É uma introdução cinematográfica para a vida de Jack Kirby—o nome artístico de Jacob, 100 anos se vivo fosse em 2017—que cresceria (um tantinho) para ajudar a criar o Capitão e metade da galeria de heróis modernos – os super-heróis – nas histórias em quadrinhos. É também uma história para se aceitar com um pé atrás. Como disse certa vez o quadrinhista Stan Sakai (Usagi Yojimbo), todo causo de guerra de Kirby terminava da mesma forma: com Kirby matando quatro nazistas. 

Não que o baixinho invocado e talentoso do Lower East Side estivesse sozinho. A automitificação era tão frequente entre os pioneiros dos quadrinhos quanto entre os do Velho Oeste norte-americano. Harry Donenfeld, um dos fundadores do que viria a ser a DC Comics, dizia que fora conselheiro do presidente Franklin D. Roosevelt. Will Eisner, o criador do Spirit, repetia que tinha ganhado seu primeiro trabalho no ramo, com dezenove anos, ao usar sua experiência de menor aprendiz numa gráfica e resolver um problema com impressoras para um editor a quem tentava desesperadamente mostrar seu trabalho. A lenda de Kirby se apresenta como um símbolo daquele território de invenção e reinvenção que foi o nascimento da indústria das revistas em quadrinhos. Sua história se confunde com todo um século de uma nova arte.

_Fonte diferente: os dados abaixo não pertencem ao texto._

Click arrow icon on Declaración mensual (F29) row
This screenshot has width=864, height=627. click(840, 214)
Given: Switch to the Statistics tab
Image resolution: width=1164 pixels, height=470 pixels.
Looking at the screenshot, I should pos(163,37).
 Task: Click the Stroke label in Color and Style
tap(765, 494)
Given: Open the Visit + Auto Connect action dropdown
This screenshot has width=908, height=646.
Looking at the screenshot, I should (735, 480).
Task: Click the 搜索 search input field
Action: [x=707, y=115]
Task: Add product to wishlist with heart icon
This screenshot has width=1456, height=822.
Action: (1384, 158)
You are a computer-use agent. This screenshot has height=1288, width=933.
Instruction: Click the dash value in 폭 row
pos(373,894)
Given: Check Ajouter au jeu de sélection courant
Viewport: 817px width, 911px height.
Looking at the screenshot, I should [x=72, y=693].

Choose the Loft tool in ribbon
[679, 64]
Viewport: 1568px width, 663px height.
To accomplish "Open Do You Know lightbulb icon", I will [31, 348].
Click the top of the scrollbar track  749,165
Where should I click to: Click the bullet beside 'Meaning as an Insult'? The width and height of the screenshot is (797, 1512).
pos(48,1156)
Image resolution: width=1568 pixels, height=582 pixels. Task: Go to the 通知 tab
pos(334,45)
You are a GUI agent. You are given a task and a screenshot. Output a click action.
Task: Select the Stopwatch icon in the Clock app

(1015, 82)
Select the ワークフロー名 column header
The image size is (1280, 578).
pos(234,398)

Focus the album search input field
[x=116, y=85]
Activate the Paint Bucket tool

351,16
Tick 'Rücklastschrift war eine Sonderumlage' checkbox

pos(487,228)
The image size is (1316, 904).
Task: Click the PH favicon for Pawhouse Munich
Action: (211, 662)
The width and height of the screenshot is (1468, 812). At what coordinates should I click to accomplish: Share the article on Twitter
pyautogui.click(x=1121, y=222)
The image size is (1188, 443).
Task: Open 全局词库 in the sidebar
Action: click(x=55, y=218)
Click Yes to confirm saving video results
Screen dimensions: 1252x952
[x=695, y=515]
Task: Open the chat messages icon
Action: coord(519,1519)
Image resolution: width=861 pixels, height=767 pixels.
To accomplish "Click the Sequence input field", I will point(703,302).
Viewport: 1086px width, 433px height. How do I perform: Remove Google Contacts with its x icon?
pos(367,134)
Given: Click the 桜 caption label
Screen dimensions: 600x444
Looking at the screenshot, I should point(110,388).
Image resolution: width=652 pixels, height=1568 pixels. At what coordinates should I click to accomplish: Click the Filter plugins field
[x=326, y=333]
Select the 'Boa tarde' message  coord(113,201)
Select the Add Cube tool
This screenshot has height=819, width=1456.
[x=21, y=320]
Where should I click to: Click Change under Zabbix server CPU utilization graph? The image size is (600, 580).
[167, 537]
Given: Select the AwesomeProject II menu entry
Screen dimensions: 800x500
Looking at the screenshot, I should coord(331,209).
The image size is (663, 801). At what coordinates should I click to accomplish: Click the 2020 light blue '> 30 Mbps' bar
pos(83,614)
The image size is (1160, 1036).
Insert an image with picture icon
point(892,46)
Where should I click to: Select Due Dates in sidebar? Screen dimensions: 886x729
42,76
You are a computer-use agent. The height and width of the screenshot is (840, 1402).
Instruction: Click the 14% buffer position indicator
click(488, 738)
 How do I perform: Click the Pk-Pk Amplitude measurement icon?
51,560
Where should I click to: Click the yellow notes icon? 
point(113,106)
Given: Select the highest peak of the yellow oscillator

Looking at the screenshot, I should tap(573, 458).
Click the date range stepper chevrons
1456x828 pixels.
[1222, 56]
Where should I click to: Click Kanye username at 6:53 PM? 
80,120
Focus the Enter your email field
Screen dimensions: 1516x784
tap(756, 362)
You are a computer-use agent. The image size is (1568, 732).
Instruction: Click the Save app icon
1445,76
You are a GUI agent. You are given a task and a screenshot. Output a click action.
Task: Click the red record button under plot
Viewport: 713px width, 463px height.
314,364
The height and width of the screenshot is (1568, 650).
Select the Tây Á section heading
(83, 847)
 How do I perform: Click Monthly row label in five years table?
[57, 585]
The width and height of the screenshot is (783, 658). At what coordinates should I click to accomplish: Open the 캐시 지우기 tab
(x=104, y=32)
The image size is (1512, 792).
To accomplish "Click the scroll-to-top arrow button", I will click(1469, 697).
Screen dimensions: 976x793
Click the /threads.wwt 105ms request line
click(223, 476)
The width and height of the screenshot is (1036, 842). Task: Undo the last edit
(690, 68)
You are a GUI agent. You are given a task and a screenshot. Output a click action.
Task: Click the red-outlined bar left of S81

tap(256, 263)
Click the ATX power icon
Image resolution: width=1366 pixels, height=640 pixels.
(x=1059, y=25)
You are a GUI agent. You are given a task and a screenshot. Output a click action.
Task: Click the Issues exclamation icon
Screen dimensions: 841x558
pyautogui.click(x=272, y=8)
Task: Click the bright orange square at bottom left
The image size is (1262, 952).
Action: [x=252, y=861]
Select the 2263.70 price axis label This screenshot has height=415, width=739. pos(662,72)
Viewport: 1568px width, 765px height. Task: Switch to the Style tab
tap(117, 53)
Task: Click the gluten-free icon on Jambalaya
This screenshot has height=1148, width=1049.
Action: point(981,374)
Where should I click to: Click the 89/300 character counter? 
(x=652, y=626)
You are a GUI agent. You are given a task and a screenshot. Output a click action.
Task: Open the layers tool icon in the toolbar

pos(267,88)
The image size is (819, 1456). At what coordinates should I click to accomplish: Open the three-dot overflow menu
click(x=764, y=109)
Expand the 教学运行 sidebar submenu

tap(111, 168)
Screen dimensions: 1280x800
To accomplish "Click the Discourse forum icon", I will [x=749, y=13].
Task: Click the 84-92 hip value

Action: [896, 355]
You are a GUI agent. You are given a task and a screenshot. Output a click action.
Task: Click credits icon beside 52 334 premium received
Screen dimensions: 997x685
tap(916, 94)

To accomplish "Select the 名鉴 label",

Roberto Guedes, editor e jornalista de quadrinhos, entende essa dinâmica. Sua biografia de Kirby, publicada pela Editora Noir (informação necessária: André Hernandez, um dos editores, é colaborador deste site) intercala a vida do desenhista com o surgimento das primeiras editoras e de figuras-chave. Grande parte desses artistas e editores eram mortos de fome. Vinham de famílias de imigrantes judeus do Bronx, do Brooklyn ou dos cortiços do Lower East Side de Nova York, não muito diferentes daqueles onde vivia Mickey Dugan, o Menino Amarelo, personagem-título da primeira tira dos quadrinhos modernos (1895). Yacov Lebovitz (Jack Liebowitz, co-fundador da DC), Donenfeld, Eisner e seu colega de colégio Robert Kahn (Bob Kane, o co-criador do Batman), Jules Feiffer, Moe Goodman (Martin Goodman, fundador da Timely Comics, mais tarde Marvel), Stanley Lieber (Stan Lee); a lista é longa. 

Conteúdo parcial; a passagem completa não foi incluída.